Many virally associated arthritides can be mistaken for early rheumatoid arthritis (RA).
Arthritis may occur before the onset of a typical clinical viral syndrome (i.e., HBV, HIV).
Clinical Course
Acute arthritis resolves within weeks although, uncommonly, cases have persisted for months. Whether parvovirus B19 infection causes a chronic arthritis remains controversial (4), as does its possible association with RA and other inflammatory arthropathies. Some studies have found ongoing B19 DNA in serum, bone marrow, and synovium of patients with chronic arthritis and/or RA, but they have been found in healthy controls as well, making a determination of the cause difficult (1,2,4,5,6).
Hepatitis C
Clinical Presentation
Hepatitis C (HCV) is a single-stranded RNA Flavivirus. It is estimated that greater than 170 million people worldwide are infected with the virus (7). Parenteral infection occurs most commonly, often in the setting of intravenous drug use. Transmission in health care settings has become rare in developed countries since routine testing of blood products began in the early 1990s; however, occasional cases continue to be reported (7). Following acute infection with HCV, 74% to 86% of patients develop persistent viremia and 15% to 20% of these patients with chronic infection develop cirrhosis (7), which can progress to hepatocellular carcinoma and end-stage liver disease.
Patient Assessment
Thorough history, including immunizations, exposures, occupation, travel, sexual, and social.

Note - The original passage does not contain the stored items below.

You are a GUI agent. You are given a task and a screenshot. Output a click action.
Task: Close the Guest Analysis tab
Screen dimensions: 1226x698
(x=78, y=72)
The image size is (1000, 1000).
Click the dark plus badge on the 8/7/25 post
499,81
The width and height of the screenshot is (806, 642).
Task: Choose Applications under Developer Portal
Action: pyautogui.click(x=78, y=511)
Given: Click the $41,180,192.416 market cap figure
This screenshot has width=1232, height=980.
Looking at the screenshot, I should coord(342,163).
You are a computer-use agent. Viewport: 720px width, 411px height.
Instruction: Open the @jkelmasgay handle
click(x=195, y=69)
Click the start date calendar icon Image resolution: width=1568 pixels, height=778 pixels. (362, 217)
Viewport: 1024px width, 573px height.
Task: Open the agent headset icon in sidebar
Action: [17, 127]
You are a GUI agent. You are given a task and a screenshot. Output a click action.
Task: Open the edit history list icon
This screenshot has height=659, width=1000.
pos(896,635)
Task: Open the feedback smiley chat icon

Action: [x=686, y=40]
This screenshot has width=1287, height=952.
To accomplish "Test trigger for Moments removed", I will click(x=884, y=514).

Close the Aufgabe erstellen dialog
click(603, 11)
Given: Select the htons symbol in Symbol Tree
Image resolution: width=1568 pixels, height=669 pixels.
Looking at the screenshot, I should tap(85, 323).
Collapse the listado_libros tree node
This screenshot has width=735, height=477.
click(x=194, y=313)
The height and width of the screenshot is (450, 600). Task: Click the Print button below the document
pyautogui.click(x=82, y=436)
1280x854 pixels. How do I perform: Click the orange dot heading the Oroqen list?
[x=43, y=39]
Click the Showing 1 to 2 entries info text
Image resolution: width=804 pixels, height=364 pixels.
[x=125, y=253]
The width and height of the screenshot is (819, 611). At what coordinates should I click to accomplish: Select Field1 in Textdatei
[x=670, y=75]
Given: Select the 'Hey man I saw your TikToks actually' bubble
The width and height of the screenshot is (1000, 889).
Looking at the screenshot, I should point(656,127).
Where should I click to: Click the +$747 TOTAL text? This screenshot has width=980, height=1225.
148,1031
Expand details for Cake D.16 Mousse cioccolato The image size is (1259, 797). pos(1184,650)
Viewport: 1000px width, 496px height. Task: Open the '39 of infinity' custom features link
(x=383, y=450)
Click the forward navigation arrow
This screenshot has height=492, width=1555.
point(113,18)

Close examination for signs of other rheumatologic conditions.
Specific laboratories on the basis of risk assessment above.
Extrahepatic manifestations of HCV infection are varied, with joint pain being a common one. Studies estimate that 9% to 29% of all patients with HCV complain of arthralgias, while 2% to 4% of patients have arthritis (1,8). True inflammatory arthritis appears to manifest in four distinct ways: (1) relating directly to HCV infection (2) as a sign of mixed cryoglobulinemia (3) coexisting, but separate rheumatic disease (4) occurring rarely secondary to therapy for HCV (4). As therapy-related arthritis is exceedingly rare, further discussion of 1 to 3 follows.
HCV-Related Arthritis
Patients can develop an inflammatory arthritis directly related to HCV, which occurs in fewer than 5% of patients (4). Physical examination reveals evidence of synovitis of small joints in a symmetrical pattern.
Diagnosis
Demonstration of HCV antibody or RNA in serum and ruling out other causes of both HCV-related, such as mixed cryoglobulinemia, and nonrelated inflammatory arthritis.
Treatment/Clinical Course
Most commonly used treatments are analgesics and low-dose corticosteroids. Disease-modifying antirheumatic drugs (DMARDs) and biologic agents, such as antitumor necrosis factor (anti-TNF), have also been used, albeit uncommonly (4). Studies of antiviral therapy show mixed results, with evidence of benefit and occasionally exacerbation of symptoms; however, most of these studies did not clearly define if these patients had cryoglobulinemia-related versus HCV-related arthritis (9).
Mixed Cryoglobulinemia
Essential mixed cryoglobulinemia is associated with HCV infection, and symptoms include purpura, glomerulonephritis, lymphadenopathy, skin ulcers, and peripheral neuropathy. Many patients complain of arthralgias; however, less than 10% develop frank arthritis (4). The classic triad is described as that of purpura, glomerulonephritis, and arthralgias. Physical examination seldom reveals evidence of synovitis or deformity; skin examination shows palpable purpura most frequently in the lower extremities.
Diagnosis
Diagnosis requires demonstration of the clinical syndrome in addition to serologic, including serum cryoglobulins, low C4 level, and positive RF (serologic), with histologic findings such as evidence of leukocytoclastic vasculitis (4). Notably, tests for HCV antibodies can be falsely negative in this condition, requiring tests directed toward HCV RNA for diagnosis (7).